Westpac ramps up cost-cutting measures
Westpac Banking Corp. aims to reduce its costs by almost 40% by cutting back on non-core businesses. This could lead to more insurance businesses being abandoned in Australia and New Zealand.
The Sydney-based financial services group posted triple earnings growth over the past half year as the Australian economy recovered from COVID-19. The gain of AU $ 3.54 billion (NZ $ 3.81 billion) compared to AU $ 993 million a year ago was credited to a reversal in impairment charges. Westpac posted an impairment gain of AU $ 372 million in the first half of fiscal year 2021, after posting a loss of AU $ 2.24 billion in the first half of 2020.
According to a report by S&P Global, Westpac, Australia's third largest bank, plans to cut its costs to AU $ 8 billion by 2024, from AU $ 12.7 billion in the last fiscal year that ended in September 2020.
The group has announced its intention to leave non-core businesses and focus on banking.
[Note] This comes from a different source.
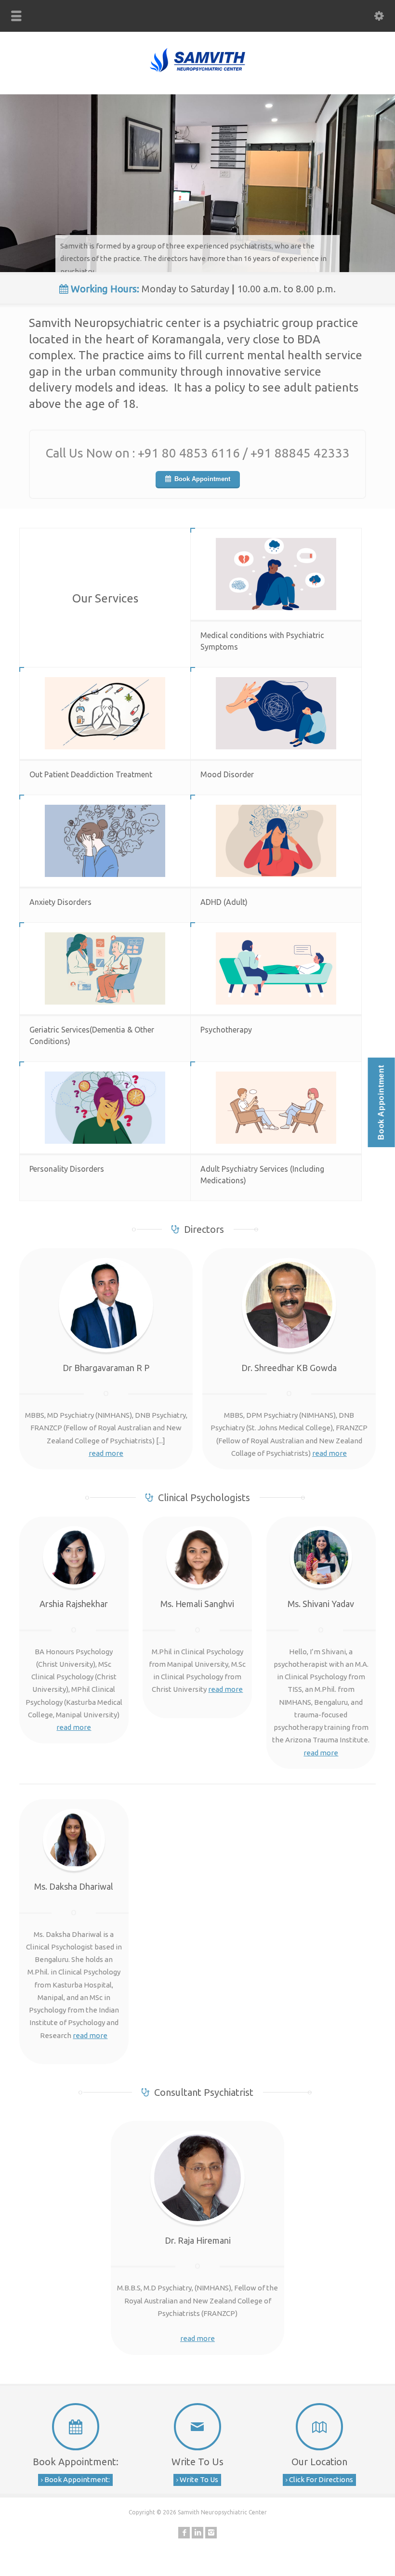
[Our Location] (319, 2426)
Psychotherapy (226, 1029)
The sale began when Westpac sold its general insurance businesses to Allianz. Other divestments include Westpac Vendor Finance, which was sold to Angle Finance, and Westpac Lenders Mortgage Insurance, which was acquired by Arch Capital.
According to CFO Michael Rowland, specialty business divestments account for nearly AU $ 750 million of the group's cost base.
"The companies in which we have announced exits make up around 12% of that figure on a remarkable basis," Rowland told analysts and reporters on a May 3 earnings call.
In addition to shedding non-banking activities, Westpac will reduce the number of branches in Australia and New Zealand by 49 and plans to downsize its ATM network by around 3%. Several job cuts are threatened at headquarters, and office space has been reduced by 20%.